* **Prompt 1**
In the blog excerpt about a mother and son below, rewrite the paragraph beginning "So, the other day I was working at my desk" as a short bulleted list that keeps its main facts.
* **Prompt 2**
Answer these questions from the blog excerpt about a mother and son below:
(a) Which shared interests keep the mother/son duo close?
(b) About how long does it usually take the son to get around to the really important topics?
(c) What does the empty classroom down the hall contain?
* **Prompt 3**
Decide whether each statement agrees with the blog excerpt about a mother and son below. Answer yes or no, and quote the words from the excerpt that settle it.
(a) The son left for college while the daughter stayed behind.
(b) The son's AP Biology book weighs 67 pounds.
(c) The empty classroom is cooler in the summer.

* **Provided text**
##########

Still . . . when my daughter-clone left for college, leaving boy junior behind, I couldn't imagine a relationship with him like the one she and I have. Which is good. Because if I had the expectation of shoe shopping, late-night girl talks, and sharing a love of all things sparkly, I would have been sorely disappointed. However, a love of great music, action movies, sushi rolls and a myriad of quirky little inside jokes keeps this mother/son duo pretty tight.

We don't have those late-night "talks", you know, because of the whole XY chromosome thing, but he does share with me, in detail, the latest goofy thing one of his friends did, or every single play of the last football game, or each hi-def detail of whatever video game happens to be the flavor of the month. Sometimes I even find out the big stuff that goes on in his brain, though it usually takes him about a month to get around to the really important topics. But he is sweet, he does little things to brighten my days, and he works hard to never hurt my sometimes way-too-fragile feelings. (Although there was THAT incident at McAlister's . . . but that's another blog altogether.)* All in all, he seems to tolerate my existence in his life and on his facebook with minimal disdain, and what more could a mom ask for, really?

So, the other day I was working at my desk and glancing at him from time to time as he sat four feet away at his laptop, doing school. (Why is it homeschoolers always say, "doing school?" Anyway. . . ) After a few minutes, he loaded his 67-pound AP Biology book onto the furniture dolly and headed down the hall to an empty classroom. He has done this for about 3 years now, this going down the hall thing, whenever he has needed room to "spread out and study".

But that was before . . . I remodeled my office. That was before . . . when he had virtually no desk space of his own. That was before . . . he had an entire table to himself. Now I had to wonder . . . why is he still "speading out" on the table in the empty classroom down the hall? There is absolutely nothing in that room but a table and a dozen chairs. It is hotter in the summer and colder in the winter. It has those evil retina-destroying fluorescent lights. Plus, it's quiet. Too quiet.

##########

* **Data provided**
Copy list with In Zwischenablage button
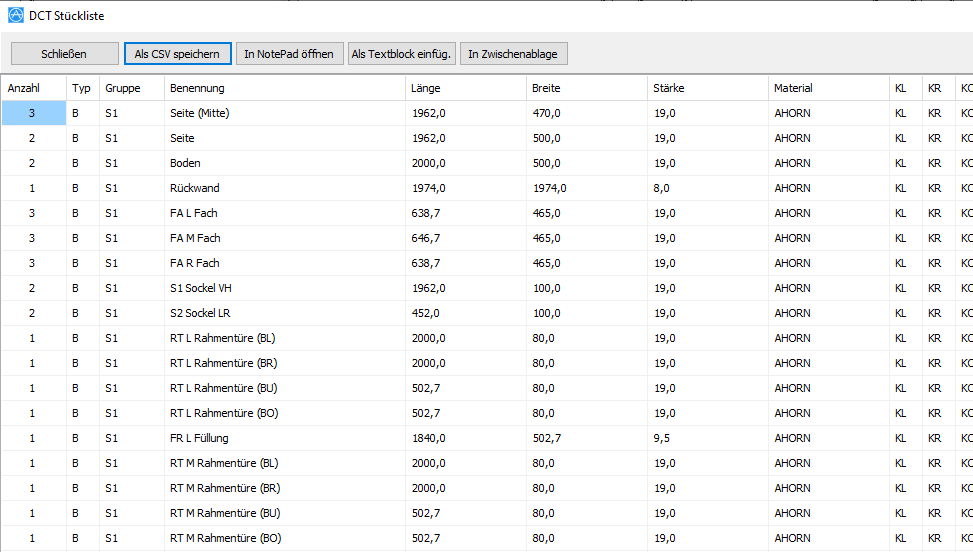The width and height of the screenshot is (973, 552). (513, 54)
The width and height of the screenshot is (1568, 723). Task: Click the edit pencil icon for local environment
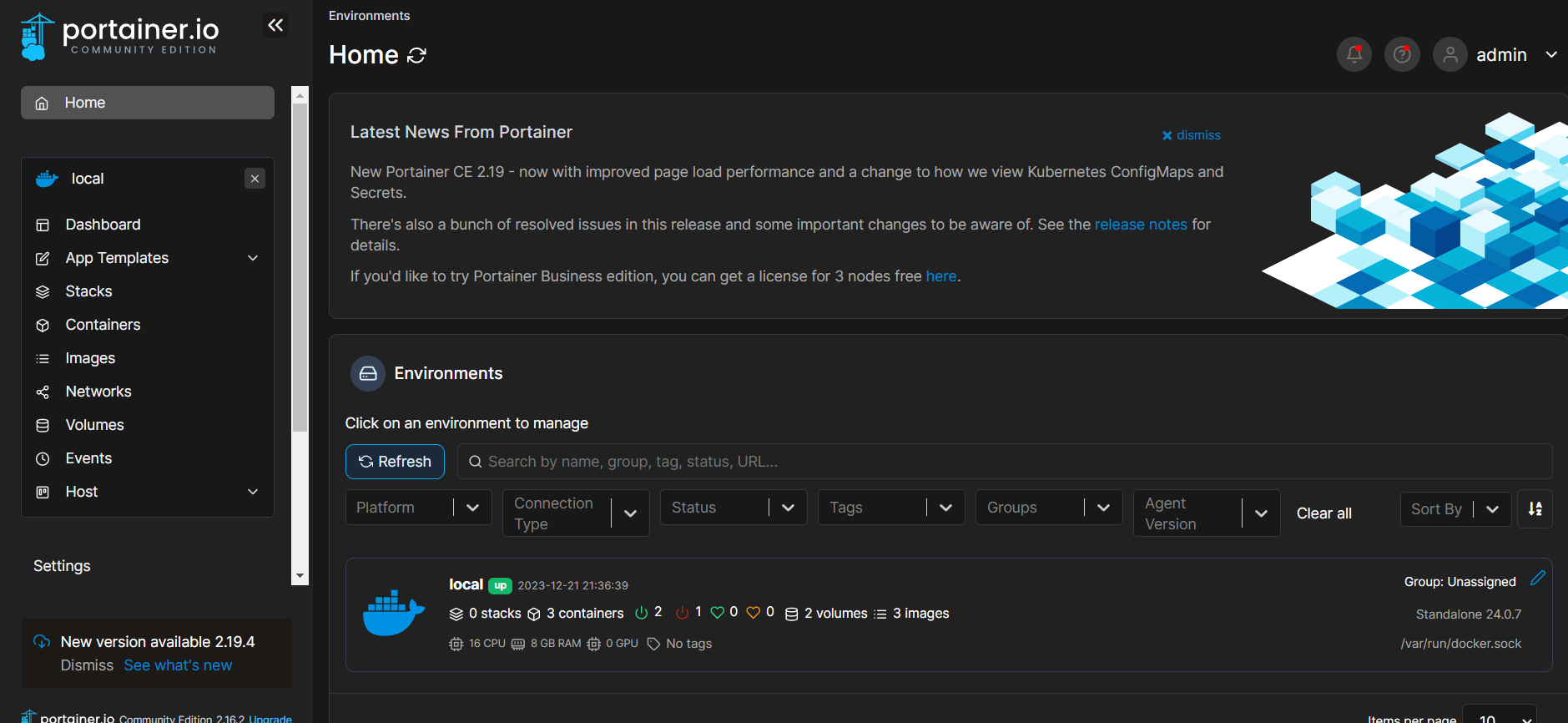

##########

* **Output 1**
- The writer was working at a desk while the son sat four feet away at his laptop, doing school.
- After a few minutes, he loaded his 67-pound AP Biology book onto the furniture dolly.
- He then went down the hall to an empty classroom.
- He has done this for about 3 years whenever he has needed room to "spread out and study."

* **Output 2**
(a) A love of great music, action movies, sushi rolls, and a myriad of quirky little inside jokes.
(b) About a month.
(c) Only a table and a dozen chairs.

* **Output 3**
(a) No: "when my daughter-clone left for college, leaving boy junior behind"
(b) Yes: "his 67-pound AP Biology book"
(c) No: "It is hotter in the summer and colder in the winter."